One of the key concepts in the design of the present Consortium is out ability to rationalize through computational means a vast amount of static and dynamics structural data with functional information. The computational Core is designed to generate, implement, validate and distribute state-of-the-art “tools” required for the studies of complex membrane protein systems. This includes expertise and services of well-established tools, novel methods and technologies that will support experimental studies, such as methods for analysis of spectroscopic data, and ground work on basic computational staples like force fields and biomolecular simulations. The computational methodologies developed by the core will be made available to the broader scientific community through our website.
The Computational and Modeling resource will focus on the development of tools and methodologies according to four key aims:
- Aim 1. To develop and establish standardized protocols for the rapid and objective optimization of accurate force fields at different levels of details for simulations of all molecules and chemical probes relevant to experimental studies. The plan is to set up an automated Force Field Server for generating and/or delivering optimized parameters for potential functions at different resolutions upon request by external users.
- Aim 2. To provide a unified and highly integrated methodology for collecting, analyzing and incorporating the information harvested from a wide range of disparate experiments (X-ray, NMR, ESR, EM, FRET, LRET, cross-linking, metal bridges, mutant cycles, etc) at moderate and low resolution to model and/or to refine the structure of the different functional forms/states accessible to membrane proteins. Novel developments will be incorporated into a ToolKit in the disseminated program VMD.
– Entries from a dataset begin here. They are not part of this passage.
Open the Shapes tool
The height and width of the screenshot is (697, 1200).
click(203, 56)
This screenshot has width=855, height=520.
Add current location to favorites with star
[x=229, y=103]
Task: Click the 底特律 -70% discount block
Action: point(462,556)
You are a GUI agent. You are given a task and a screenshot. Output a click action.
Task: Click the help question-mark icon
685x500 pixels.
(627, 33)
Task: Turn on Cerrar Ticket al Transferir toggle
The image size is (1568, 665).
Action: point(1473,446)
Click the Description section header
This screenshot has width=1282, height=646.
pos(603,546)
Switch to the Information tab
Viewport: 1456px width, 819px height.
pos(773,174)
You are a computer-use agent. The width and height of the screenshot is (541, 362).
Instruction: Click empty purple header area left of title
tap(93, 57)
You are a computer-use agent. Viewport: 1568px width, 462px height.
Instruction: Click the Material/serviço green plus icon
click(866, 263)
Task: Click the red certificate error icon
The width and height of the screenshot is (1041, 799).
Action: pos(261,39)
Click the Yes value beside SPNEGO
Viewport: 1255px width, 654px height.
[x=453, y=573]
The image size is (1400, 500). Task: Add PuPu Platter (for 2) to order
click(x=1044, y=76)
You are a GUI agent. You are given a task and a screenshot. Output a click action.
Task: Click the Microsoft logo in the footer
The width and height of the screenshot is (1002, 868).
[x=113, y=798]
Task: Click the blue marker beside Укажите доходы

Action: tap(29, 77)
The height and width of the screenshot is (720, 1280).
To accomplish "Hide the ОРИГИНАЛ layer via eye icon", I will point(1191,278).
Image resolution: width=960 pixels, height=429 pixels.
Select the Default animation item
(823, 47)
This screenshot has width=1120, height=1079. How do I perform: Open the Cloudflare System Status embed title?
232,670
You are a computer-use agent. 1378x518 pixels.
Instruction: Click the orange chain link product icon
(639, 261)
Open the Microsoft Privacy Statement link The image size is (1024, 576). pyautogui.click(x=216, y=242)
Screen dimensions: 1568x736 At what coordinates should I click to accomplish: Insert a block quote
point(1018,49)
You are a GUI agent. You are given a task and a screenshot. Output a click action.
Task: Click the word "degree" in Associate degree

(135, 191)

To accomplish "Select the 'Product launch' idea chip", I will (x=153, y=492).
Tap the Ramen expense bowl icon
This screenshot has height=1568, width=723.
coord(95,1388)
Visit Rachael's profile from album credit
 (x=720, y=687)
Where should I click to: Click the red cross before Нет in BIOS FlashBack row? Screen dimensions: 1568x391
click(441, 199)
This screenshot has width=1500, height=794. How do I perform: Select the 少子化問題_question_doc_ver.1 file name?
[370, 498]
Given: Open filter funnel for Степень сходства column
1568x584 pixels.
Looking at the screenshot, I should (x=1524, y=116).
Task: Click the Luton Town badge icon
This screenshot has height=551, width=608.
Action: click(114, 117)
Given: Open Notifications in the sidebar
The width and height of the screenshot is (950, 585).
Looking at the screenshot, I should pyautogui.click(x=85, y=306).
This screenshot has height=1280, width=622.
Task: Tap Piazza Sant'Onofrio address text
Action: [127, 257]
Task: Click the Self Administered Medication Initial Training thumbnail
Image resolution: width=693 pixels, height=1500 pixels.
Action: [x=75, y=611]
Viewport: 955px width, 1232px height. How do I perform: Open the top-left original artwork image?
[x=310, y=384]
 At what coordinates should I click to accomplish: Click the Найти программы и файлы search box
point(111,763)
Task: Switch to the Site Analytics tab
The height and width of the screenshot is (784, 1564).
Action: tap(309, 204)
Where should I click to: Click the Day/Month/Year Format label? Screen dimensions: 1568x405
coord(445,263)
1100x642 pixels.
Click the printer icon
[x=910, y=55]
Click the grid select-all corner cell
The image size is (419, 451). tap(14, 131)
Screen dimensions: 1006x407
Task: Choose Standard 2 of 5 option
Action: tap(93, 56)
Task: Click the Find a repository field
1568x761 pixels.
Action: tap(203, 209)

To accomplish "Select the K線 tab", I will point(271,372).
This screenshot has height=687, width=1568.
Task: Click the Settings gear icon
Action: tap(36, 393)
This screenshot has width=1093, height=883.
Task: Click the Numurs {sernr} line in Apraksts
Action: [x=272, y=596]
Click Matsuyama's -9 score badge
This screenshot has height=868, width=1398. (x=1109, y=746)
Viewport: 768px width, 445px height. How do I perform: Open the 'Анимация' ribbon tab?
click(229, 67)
- Aim 3. To develop novel and efficient methodologies for documenting, characterizing and simulating the molecular motions that are essential for membrane proteins’ function, building on recent theoretical and computational advances in exploring the large conformational movements and transitions involved in the collective machinery and allosteric signaling of biomolecular systems. The plan is to set up a Web-based portal for managing such extensive computations by exploiting the full resources of the Grid with links to existing servers and databases for the collective dynamics of known structures.
- Aim 4. To develop reliable, collaboratively validated computational methods and a suite of programs and scripts to simulate experimental spectra (ESR, NMR, IR, LRET) in order to establish standards in the interpretation of experimental data.